The idea for the brigade grew out of a money management study group called "Money Talks," sponsored by the Laguna Hills branch of the AAUW for its nearly 200 members, Lambert said. She also has been a six-year volunteer for the American Assn. of Retired Persons, which offers free tax consultation, and believed that such a service--expanded to include almost any paper work problem--would be useful, particularly to senior citizens.
"Also, we feel we're educating people as we do this," said Lambert, a retired high school English teacher, "and that's what the AAUW tries to do."
Eight AAUW women serve on the Paperwork Brigade, although only three are present at the bank for any single day's consultation.

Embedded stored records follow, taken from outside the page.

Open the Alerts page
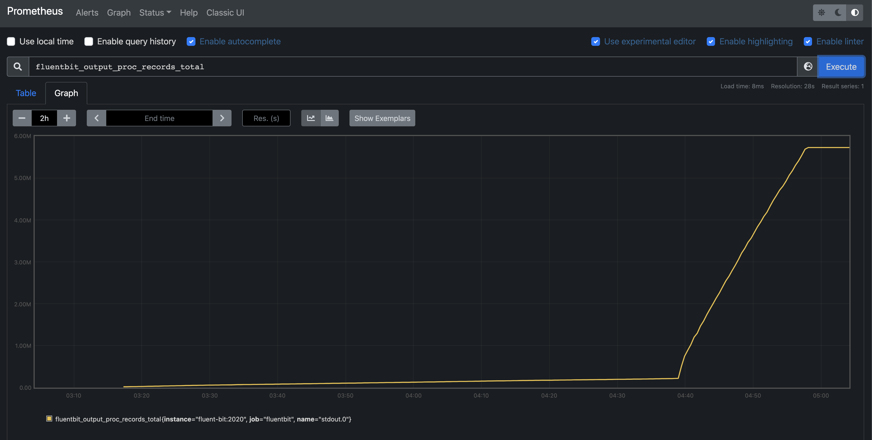This screenshot has width=872, height=440. pyautogui.click(x=87, y=13)
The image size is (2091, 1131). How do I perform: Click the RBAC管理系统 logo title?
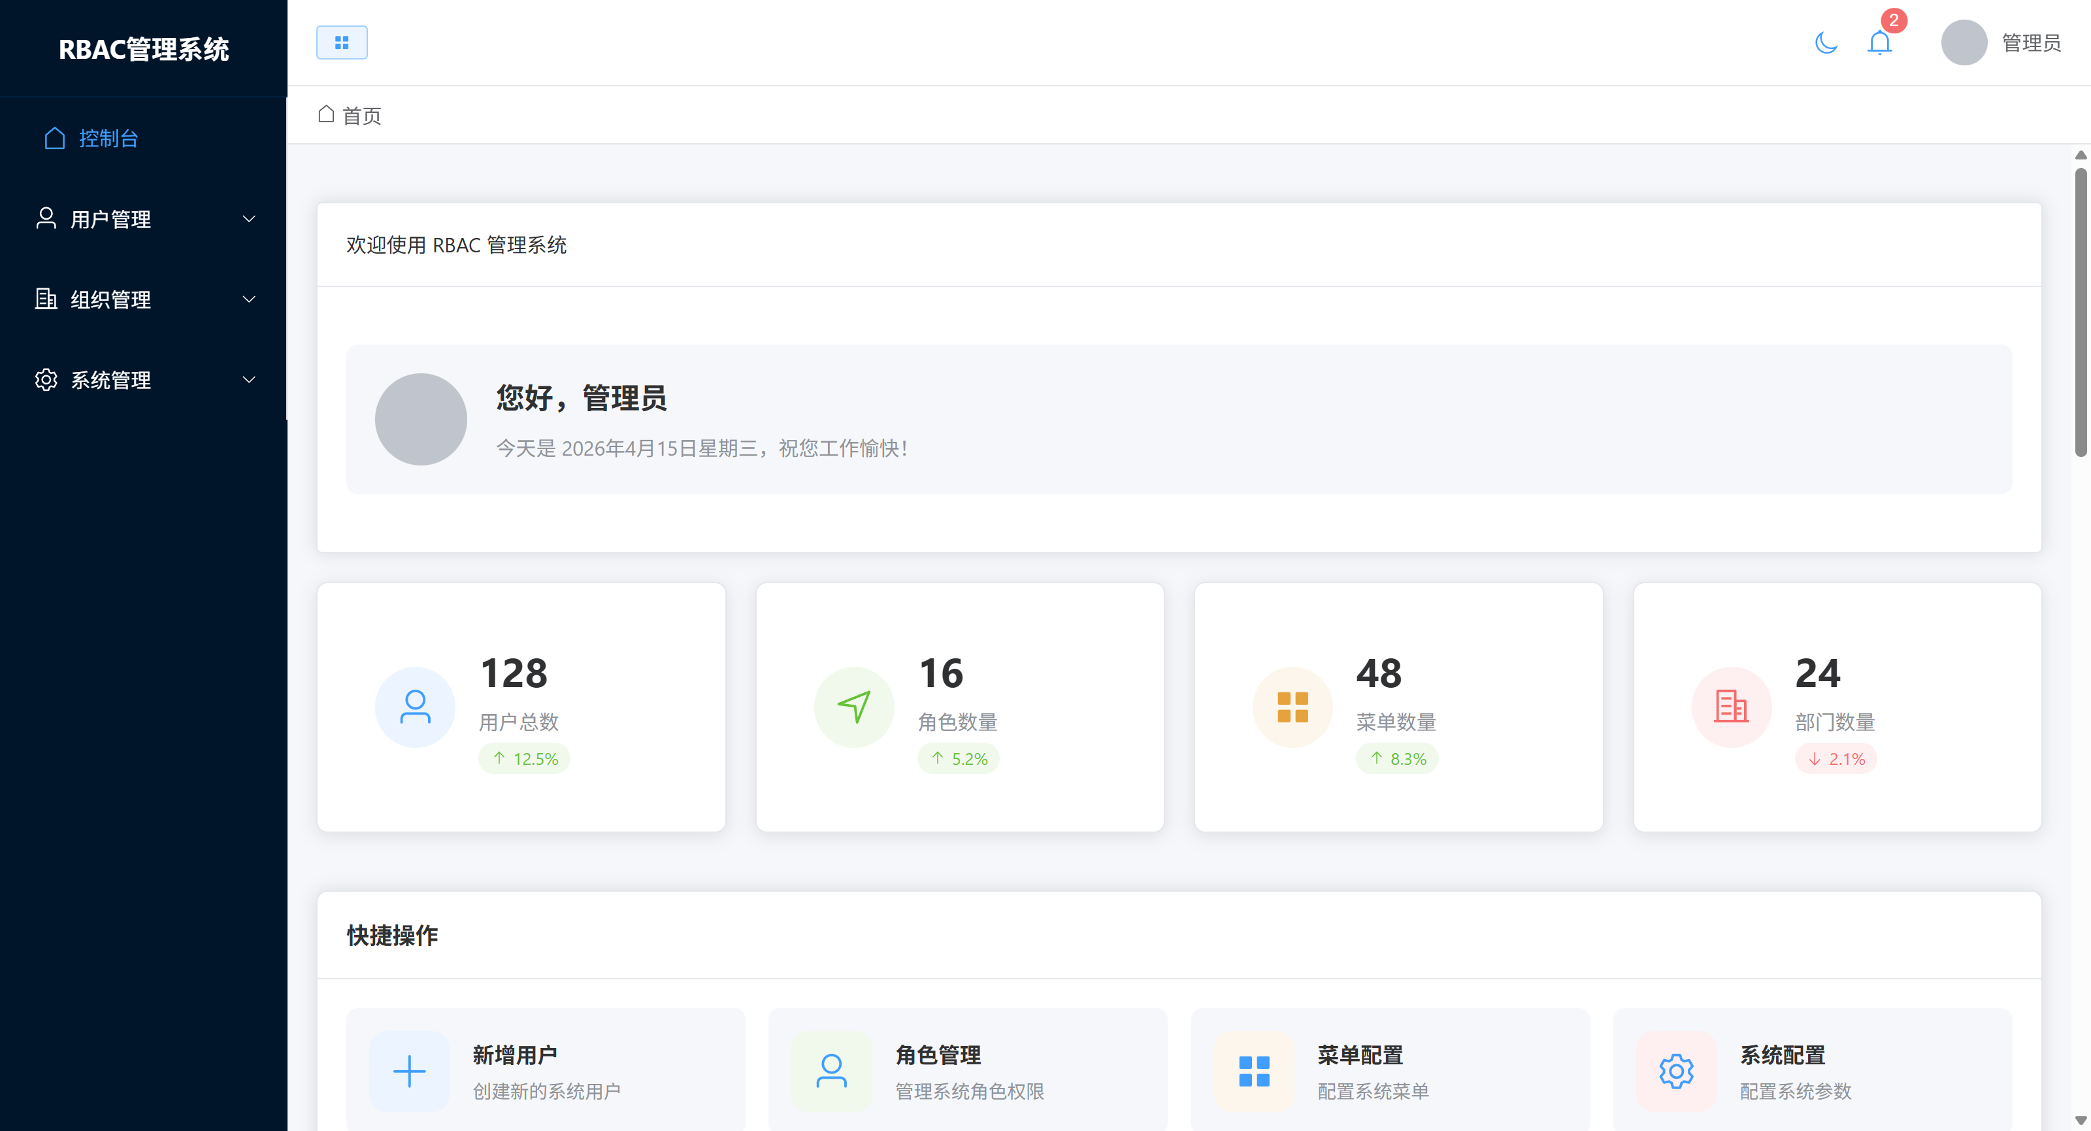point(144,50)
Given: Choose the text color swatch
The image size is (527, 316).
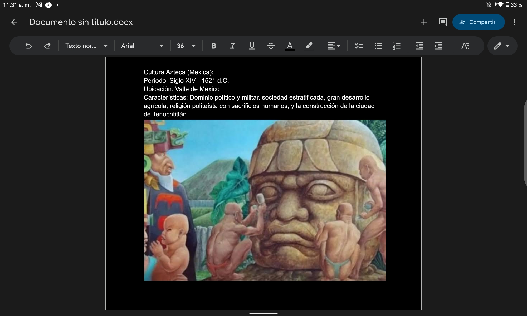Looking at the screenshot, I should point(290,46).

"So far, a lot of it seems to be health stuff," she said. "The sort of thing where we're matching doctor bills with health care statements. And a lot of these people have poor eyesight and can't see to figure the forms out. I had one man come in who had tunnel vision. He could remember almost everything (about the forms) but he couldn't see anything."
Some of the work is often complex. The women always explain that "we are not attorneys and we are not accountants," Lambert said. "It's not easy for anyone to figure it out. If I had to do this sort of thing for myself, it would drive me up the wall. I don't mind doing it for other people, though. It doesn't make me as nervous."
Most customers have been elderly residents of nearby Leisure World, like Allen F. Peirce), 88, who said he was confused by the multiplicity of health forms he received after undergoing emergency medical treatment.
"This is a very difficult thing," he told Katherine Wentworth, a retired librarian working with the Paperwork Brigade. "It's the most confusing billing arrangement I've ever seen in my life."
After about 30 minutes of sorting and identifying the forms, Wentworth turned to Peirce and said, "I think we can get these filled out."
"By whom?" Peirce wanted to know.
Wentworth smiled. "By us."
Most customers "are very grateful, although the woman with the $10,000 check didn't even say thank you," Lambert said. "I think she was embarrassed.
"But we're hoping for another one like that. Maybe we'll find a million-dollar lottery ticket."